Insert selection for boring depends on three factors: (1) Bore diameter — small bores require small inserts (CCMT 0602 for 10-20mm bores, CCMT 09 for 20-40mm). (2) Material — coated carbide (CVD/PVD) for steel and cast iron, cermet for finishing, CBN for hardened steel, PCD for aluminum. (3) Operation — positive rake inserts (CCMT, DCMT) for finishing and light cuts, negative rake (CNMG) for roughing with stronger edges. Always use the largest insert that fits the bore, as larger inserts provide more cutting edge strength and better chip control.

The minimum bore diameter depends on your boring bar diameter plus clearance for chip evacuation.

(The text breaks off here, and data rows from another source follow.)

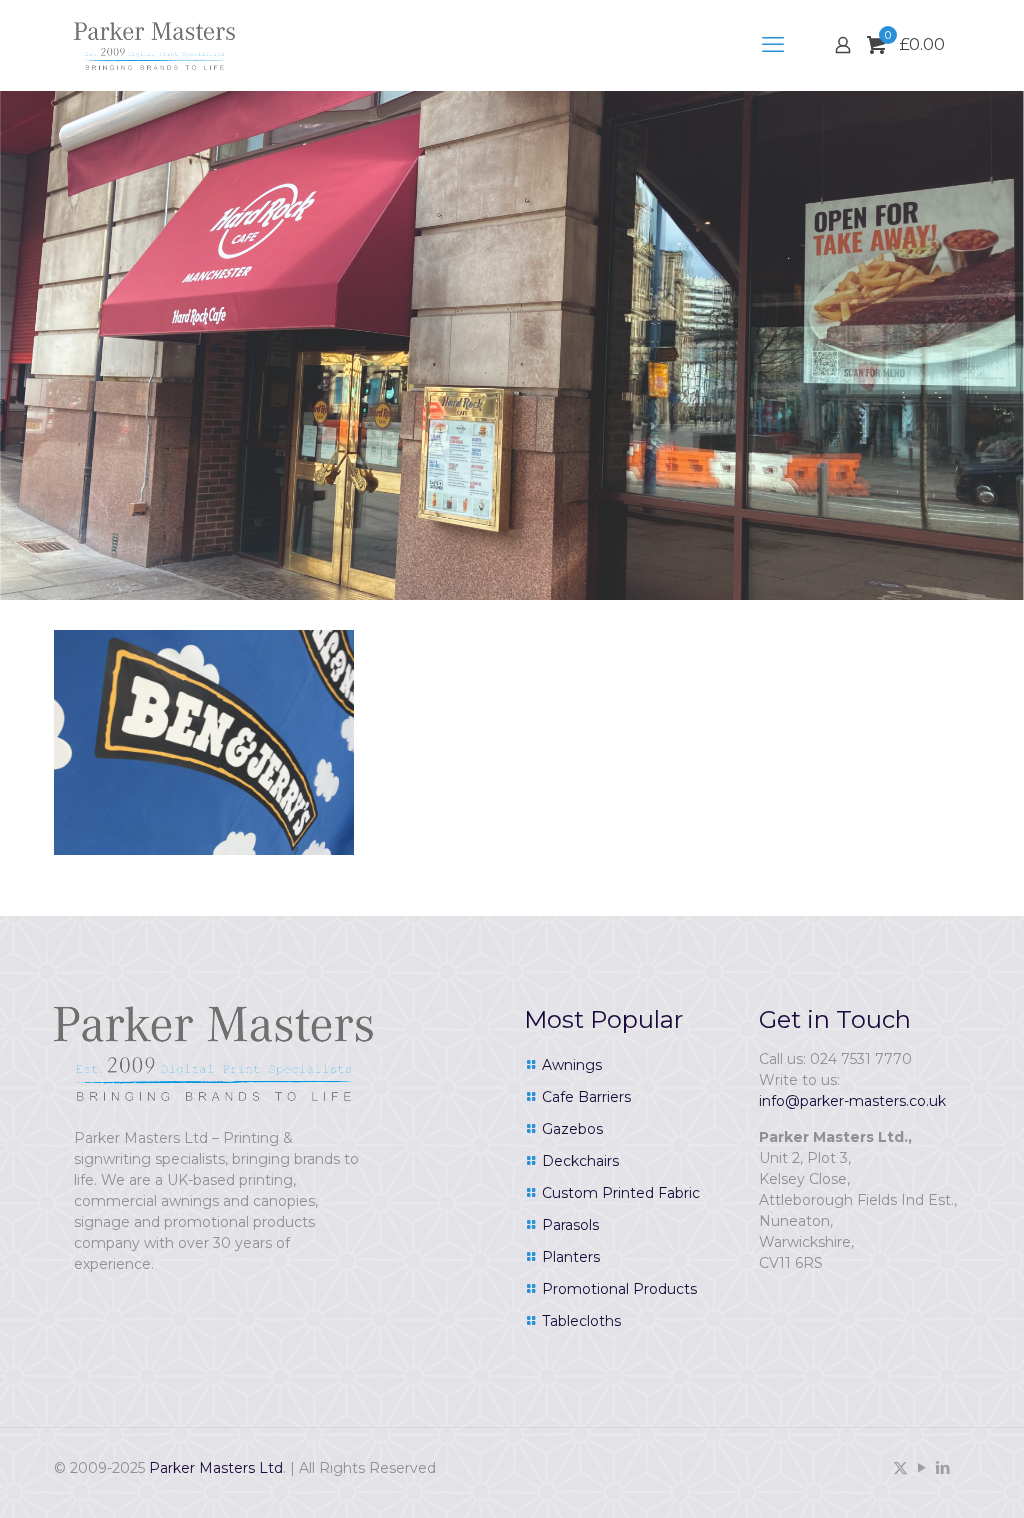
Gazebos (572, 1129)
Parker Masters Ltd (216, 1468)
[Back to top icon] (928, 1477)
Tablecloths (581, 1321)
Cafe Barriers (586, 1097)
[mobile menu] (773, 45)
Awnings (572, 1065)
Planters (571, 1257)
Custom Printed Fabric (621, 1193)
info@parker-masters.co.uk (852, 1101)
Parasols (570, 1225)
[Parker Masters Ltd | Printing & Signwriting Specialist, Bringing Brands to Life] (154, 45)
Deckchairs (580, 1161)
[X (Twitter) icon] (900, 1467)
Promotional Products (619, 1289)
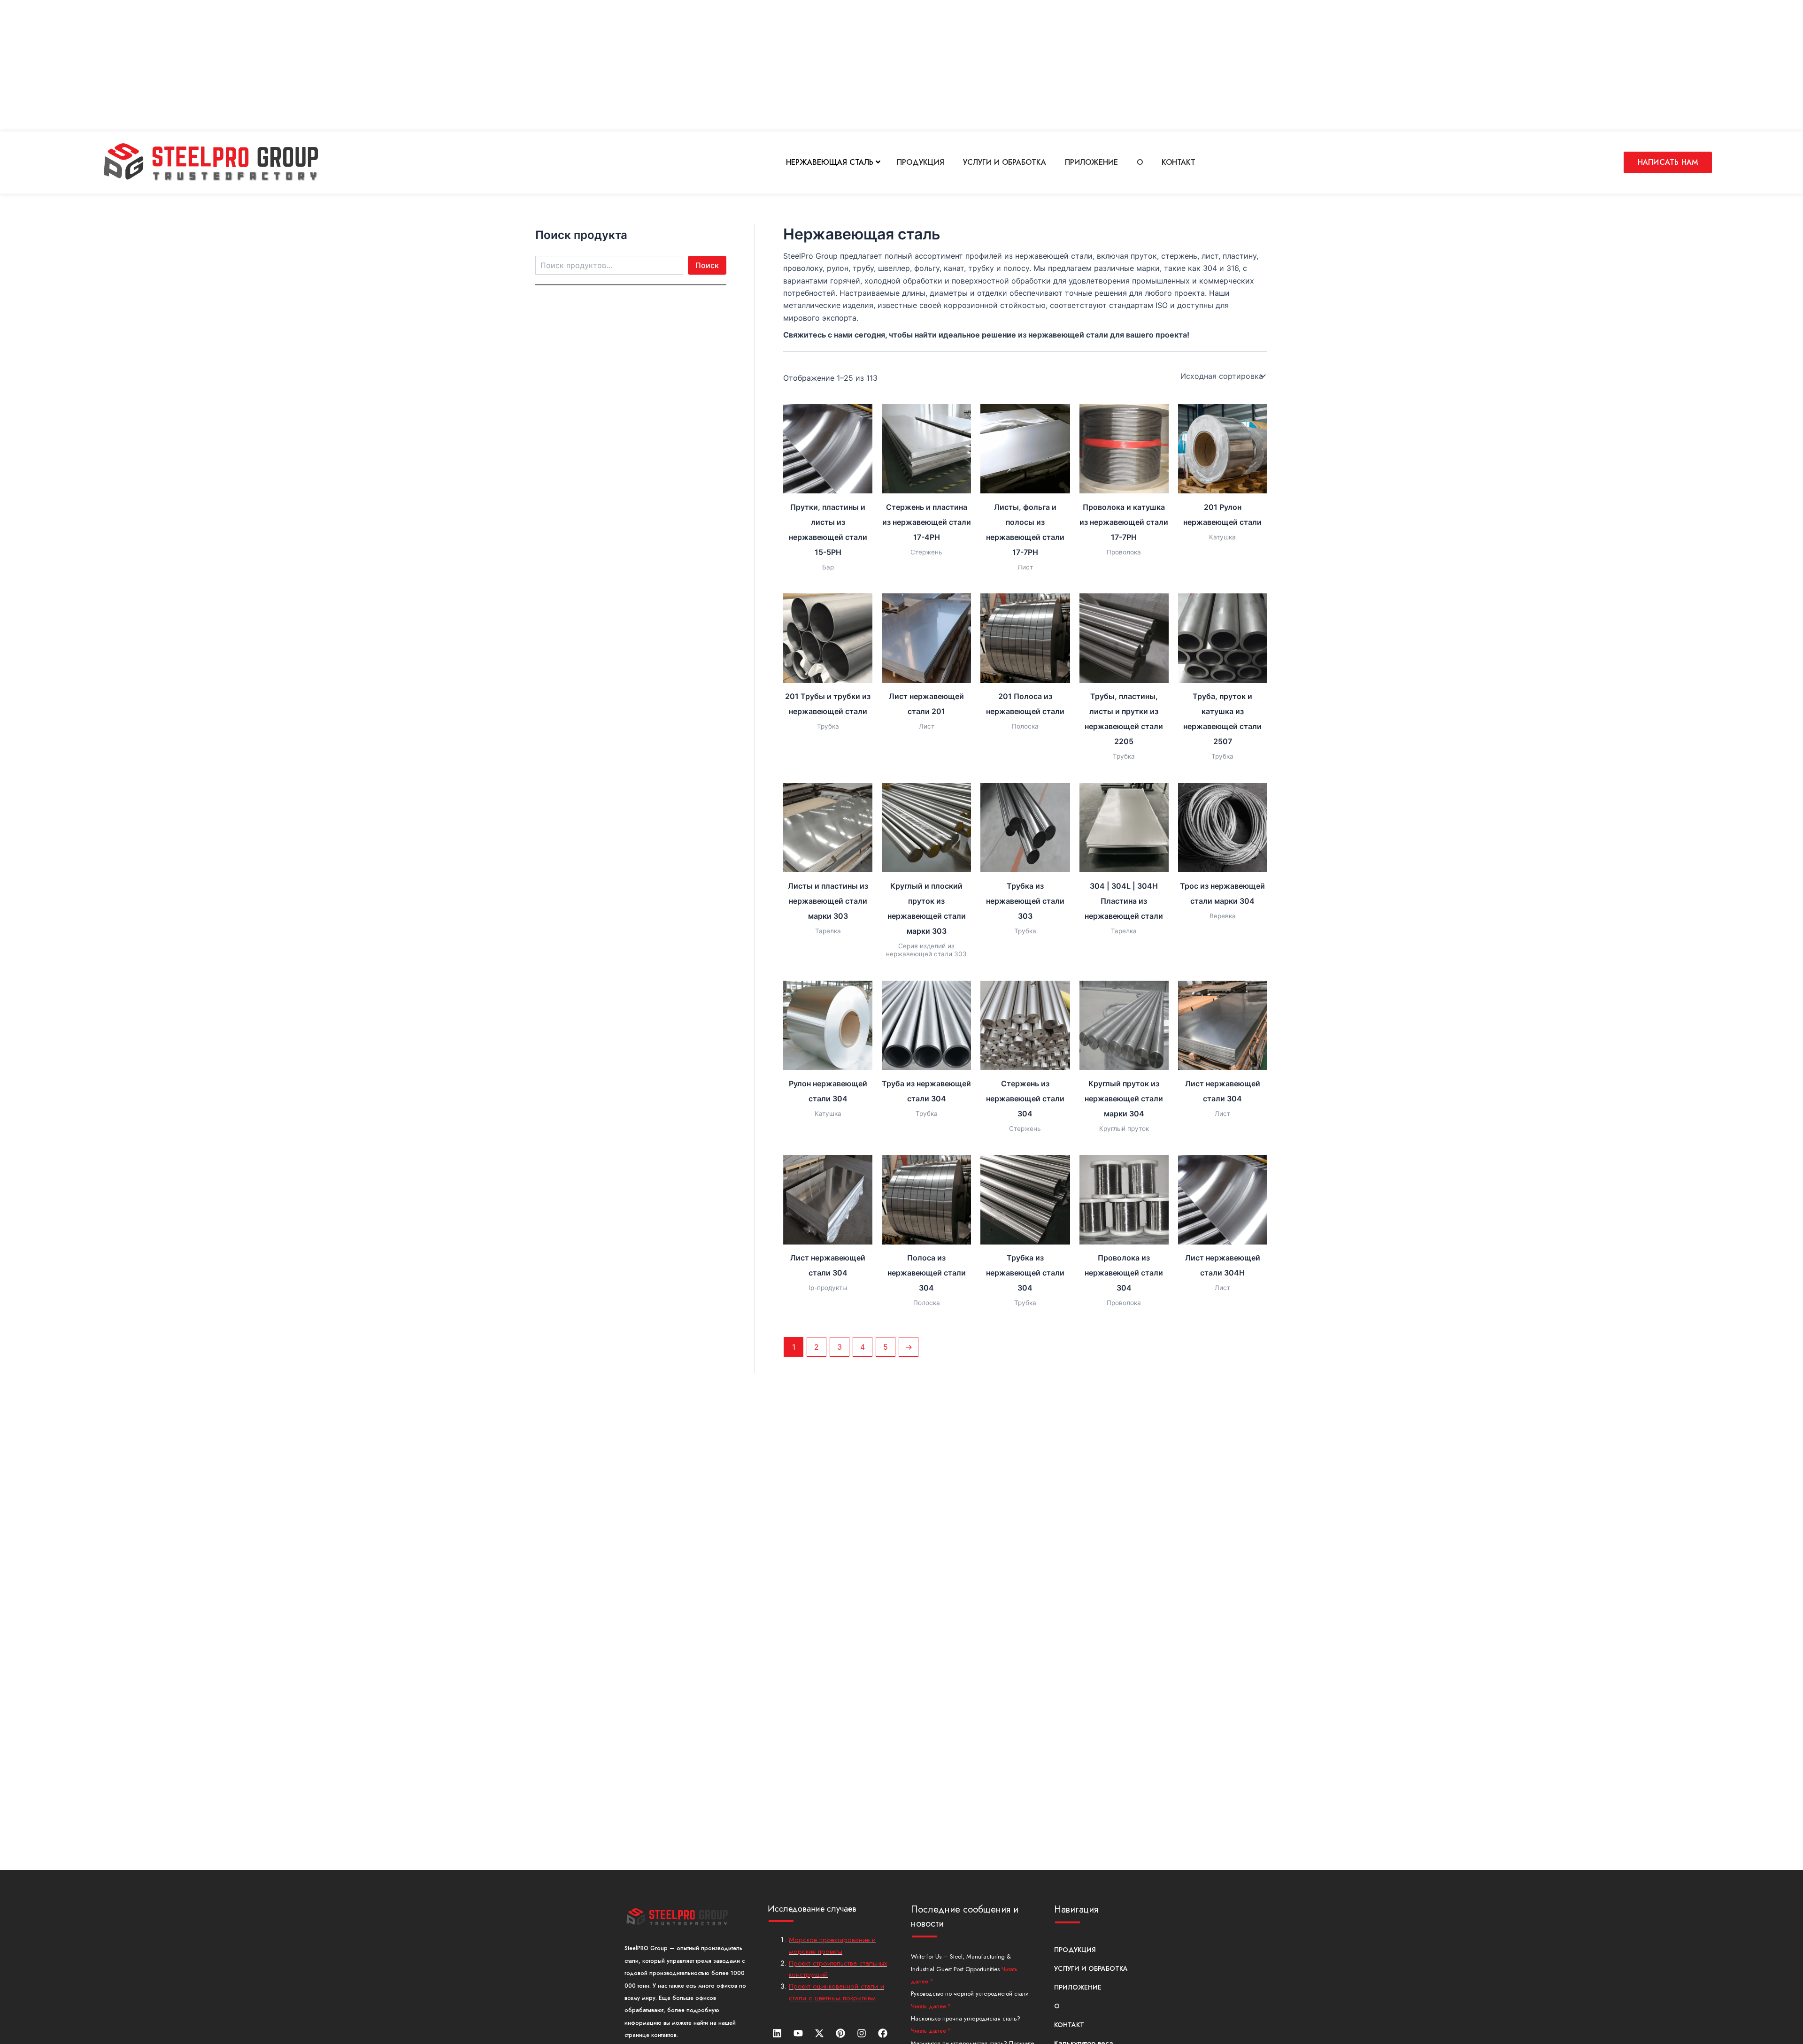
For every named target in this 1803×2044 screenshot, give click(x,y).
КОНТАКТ (1178, 162)
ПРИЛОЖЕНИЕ (1091, 162)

As a rule: minimum bore ≈ bar diameter + 4mm (2mm clearance per side). The smallest commercial boring bars are 3-4mm diameter for bores as small as 6-8mm. For micro-boring (3-6mm bores), specialized boring heads with carbide shanks and very small inserts are required. Through-coolant is essential for small bores to flush chips. Below 6mm diameter, consider alternative processes: reaming, honing, or EDM may be more practical.

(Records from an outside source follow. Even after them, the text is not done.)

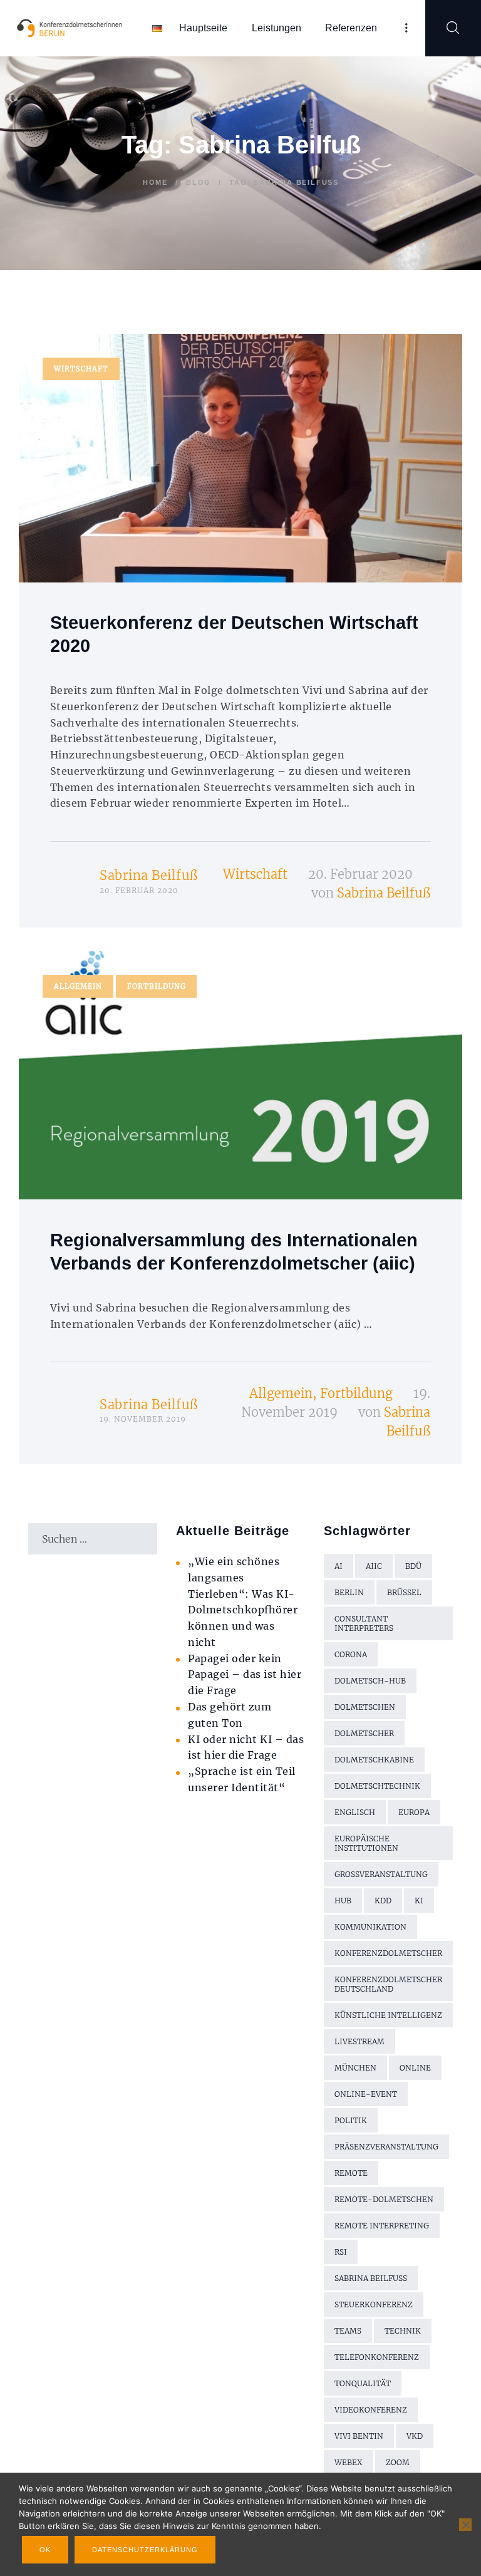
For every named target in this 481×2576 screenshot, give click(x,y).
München (355, 2067)
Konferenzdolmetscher (388, 1953)
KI (419, 1900)
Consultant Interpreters (363, 1623)
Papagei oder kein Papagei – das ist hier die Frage (244, 1674)
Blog (198, 182)
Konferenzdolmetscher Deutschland (388, 1984)
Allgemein (78, 986)
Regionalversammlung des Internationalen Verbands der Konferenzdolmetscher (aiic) (234, 1252)
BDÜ (413, 1566)
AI (338, 1566)
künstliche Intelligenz (388, 2015)
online (415, 2067)
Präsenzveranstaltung (386, 2146)
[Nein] (465, 2524)
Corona (350, 1654)
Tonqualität (362, 2383)
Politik (350, 2120)
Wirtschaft (81, 369)
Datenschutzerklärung (145, 2549)
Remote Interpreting (381, 2225)
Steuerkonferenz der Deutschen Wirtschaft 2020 (234, 634)
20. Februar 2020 (360, 874)
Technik (403, 2330)
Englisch (354, 1812)
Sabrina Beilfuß (149, 875)
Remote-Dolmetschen (383, 2199)
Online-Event (365, 2094)
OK (45, 2549)
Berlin (349, 1592)
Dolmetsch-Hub (370, 1680)
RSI (340, 2252)
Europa (414, 1812)
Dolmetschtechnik (377, 1786)
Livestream (359, 2041)
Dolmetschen (364, 1707)
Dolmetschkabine (374, 1759)
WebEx (348, 2462)
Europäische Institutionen (366, 1843)
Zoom (398, 2462)
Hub (342, 1900)
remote (351, 2173)
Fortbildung (156, 986)
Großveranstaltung (381, 1874)
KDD (383, 1900)
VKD (414, 2436)
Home (155, 182)
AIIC (374, 1566)
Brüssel (404, 1592)
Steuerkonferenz (373, 2304)
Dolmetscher (364, 1733)
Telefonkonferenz (376, 2357)
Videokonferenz (370, 2409)
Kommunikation (370, 1927)
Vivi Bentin (358, 2436)
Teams (347, 2330)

Surface finish in boring follows the theoretical formula: Ra ≈ f²/(8×R), where f is feed per rev and R is nose radius. To improve finish: (1) Reduce feed rate — halving feed improves Ra by 4×. (2) Increase nose radius — 0.8mm produces 4× better finish than 0.4mm, but increases cutting forces. (3) Use wiper inserts — specially ground for near-zero Ra at standard feeds. (4) Reduce tool overhang — less deflection means more consistent cutting. (5) Use cermet or CBN inserts at higher speeds for metal-grade finish. Target feeds: 0.05-0.08 mm/rev for finishing with 0.4-0.8mm nose radius to achieve Ra 0.8-1.6µm.

Chatter in boring is caused by dynamic instability between the tool and workpiece. Root causes: (1) Excessive L/D ratio — the primary cause, as bar deflection allows regenerative vibration. (2) Insufficient bar diameter — always use the largest bar that fits. (3) Wrong cutting parameters — too high speed or too high DOC excites natural frequency. (4) Worn insert — dull edges increase cutting forces. (5) Poor clamping — bar must be clamped on full shank diameter with minimum overhang. Solutions: reduce speed by 15-20%, reduce DOC, use dampened bar, increase bar diameter, check insert condition.

Rough boring removes the bulk of material (1-3mm DOC per side) and prioritizes MRR. Use larger inserts, higher feeds (0.15-0.25 mm/rev), and moderate speeds. Fine boring achieves final diameter and surface finish (0.1-0.5mm DOC per side) with precision and lower forces. Use smaller positive inserts, light feeds (0.05-0.10 mm/rev), and higher speeds. For holes with IT7 tolerance or better, always use a two-pass strategy: rough bore to within 0.3-0.5mm of final size, then fine bore to dimension.

Standard boring G-codes: G85 — Boring cycle with feedrate retract (leaves smooth wall). G86 — Boring cycle with spindle stop before retract (prevents drag mark). G87 — Back boring cycle (cuts on retract for back faces). G88 — Manual retract boring (operator controls retract). G89 — Boring with dwell at bottom (cleans up blind hole bottom). For CNC turning: no special cycle needed, program as a standard facing/turning operation using boring bar. Most lathe boring uses G71 rough cycle followed by G70 finish cycle for multi-pass operations.